BEGIN SOURCE MATERIAL
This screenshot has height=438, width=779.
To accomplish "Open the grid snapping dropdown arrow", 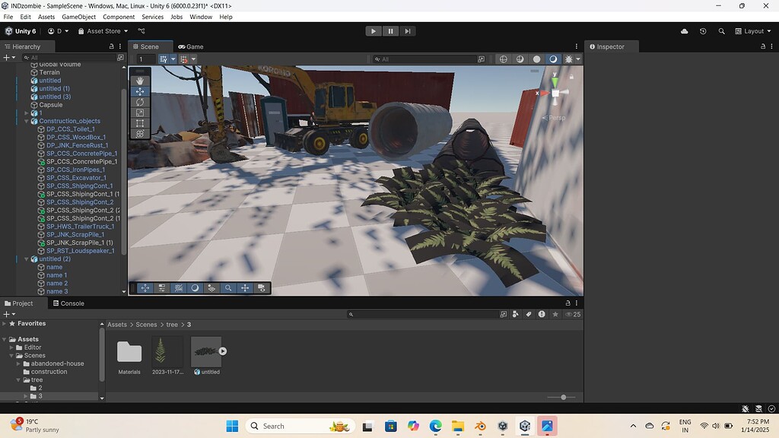I will (193, 59).
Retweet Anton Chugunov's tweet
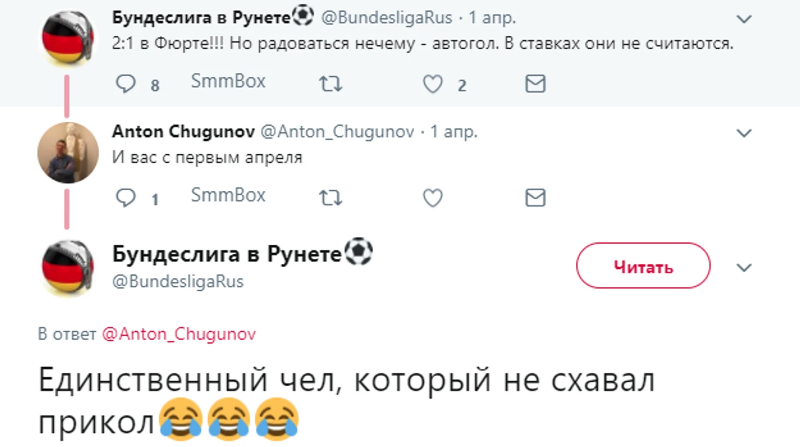 click(x=330, y=197)
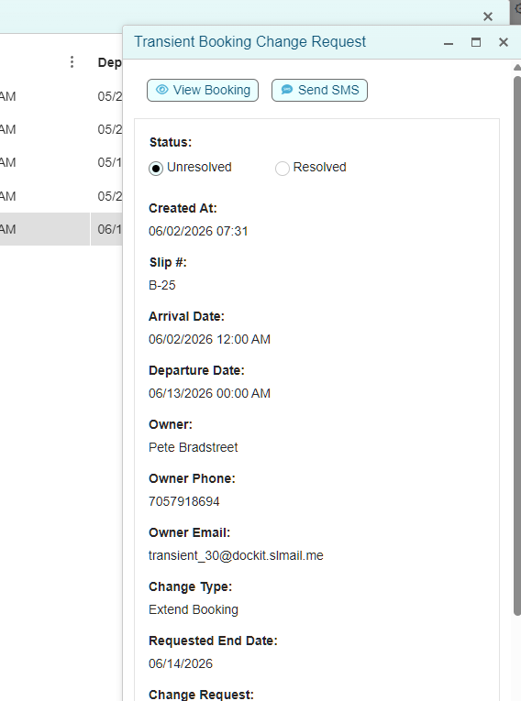Click the owner phone number 7057918694
This screenshot has height=701, width=521.
coord(184,501)
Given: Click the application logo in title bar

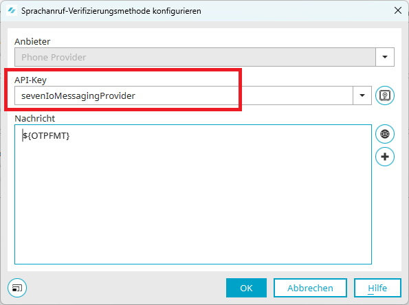Looking at the screenshot, I should coord(12,11).
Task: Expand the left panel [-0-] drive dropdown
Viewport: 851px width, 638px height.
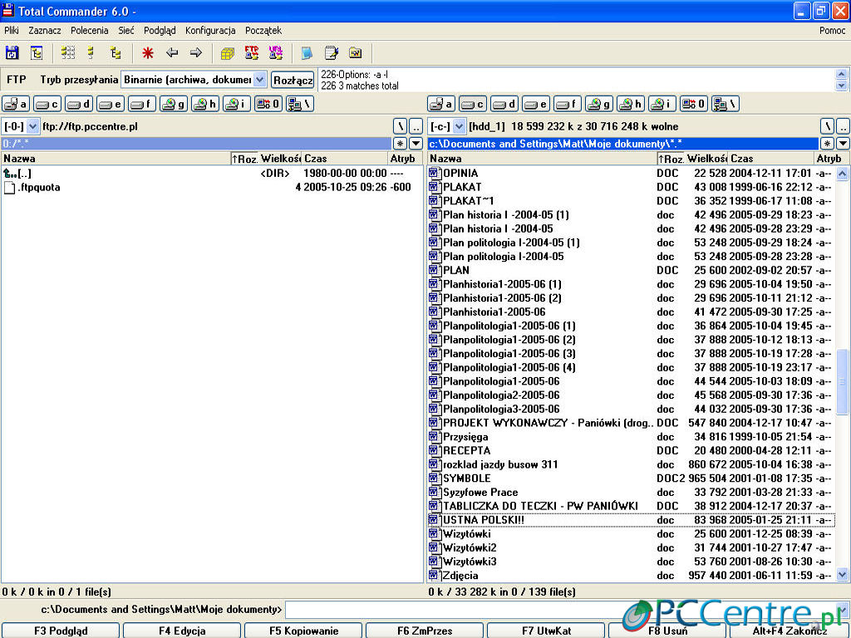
END SOURCE MATERIAL
TO DO
An exact copy is needed of every line from the line containing "Task: Expand the" to the last line of the records; pictures stay out of it.

RESPONSE TO THIS TASK
Task: Expand the left panel [-0-] drive dropdown
Viewport: 851px width, 638px height.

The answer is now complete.